DIRECTIVES:
1 - According to the court ruling excerpt, which social networking site does the New Code of Judicial Conduct not bar a judge from joining?
2 - For each statement below, say whether it agrees with the court ruling excerpt, and quote the words that decide it: (a) Judges are prohibited from joining social networking sites. (b) Section 6, Canon 4 of the New Code of Judicial Conduct recognizes that judges are entitled to freedom of expression. (c) The charge of impropriety concerned the respondent posting her pictures in a manner viewable by the public.

EXCERPTED TEXT:
----

A.M. No. RTJ-09-2200, (formerly OCA I.P.I. No. 08-2834-RTJ),
April 2, 2014
ANTONIO M. LORENZANA, Complainant,
vs. JUDGE MA. CECILIA I. AUSTRIA, Regional Trial Court,
Branch 2, Batangas City, Respondent.
See - http://www.lawphil.net/judjuris/juri2014/apr2014/am_rtj-09-2200_2014.html
"x x x.
On the Ground of Impropriety
We are not unaware of the increasing prevalence of social networking sites in the Internet – a new medium through which more and more Filipinos communicate with each other.45 While judges are not prohibited from becoming members of and from taking part in social networking activities, we remind them that they do not thereby shed off their status as judges. They carry with them in cyberspace the same ethical responsibilities and duties that every judge is expected to follow in his/her everyday activities. It is in this light that we judge the respondent in the charge of impropriety when she posted her pictures in a manner viewable by the public.
Lest this rule be misunderstood, the New Code of Judicial Conduct does not prohibit a judge from joining or maintaining an account in a social networking site such as Friendster. Section 6, Canon 4 of the New Code of Judicial Conduct recognizes that judges, like any other citizen, are entitled to freedom of expression. This right "includes the freedom to hold opinions without interference and impart information and ideas through any media regardless of frontiers."46 Joining a social networking site is an exercise of one’s freedom of expression. The respondent judge’s act of joining Friendster is, therefore, per se not violative of the New Code of Judicial Conduct.

----

INFORMATION PROVIDED:
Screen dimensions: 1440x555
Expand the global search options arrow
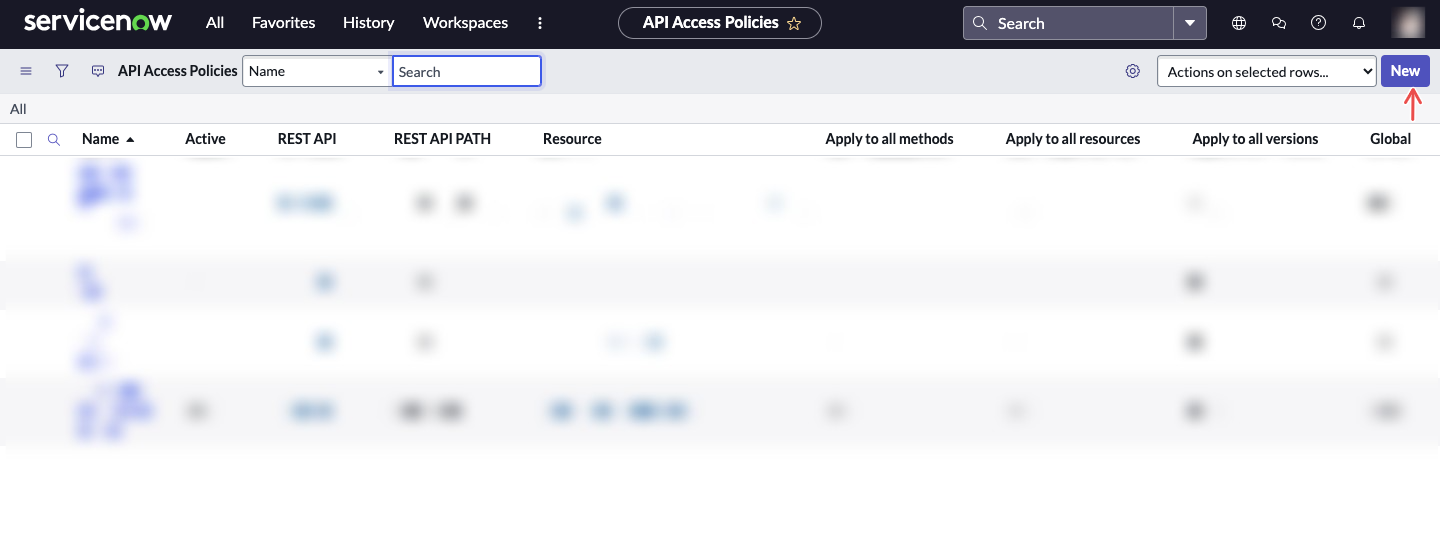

----

TASK-BY-TASK OUTPUTS:
1 - Friendster.

2 -
(a) No: "While judges are not prohibited from becoming members of and from taking part in social networking activities"
(b) Yes: "Section 6, Canon 4 of the New Code of Judicial Conduct recognizes that judges, like any other citizen, are entitled to freedom of expression."
(c) Yes: "the charge of impropriety when she posted her pictures in a manner viewable by the public"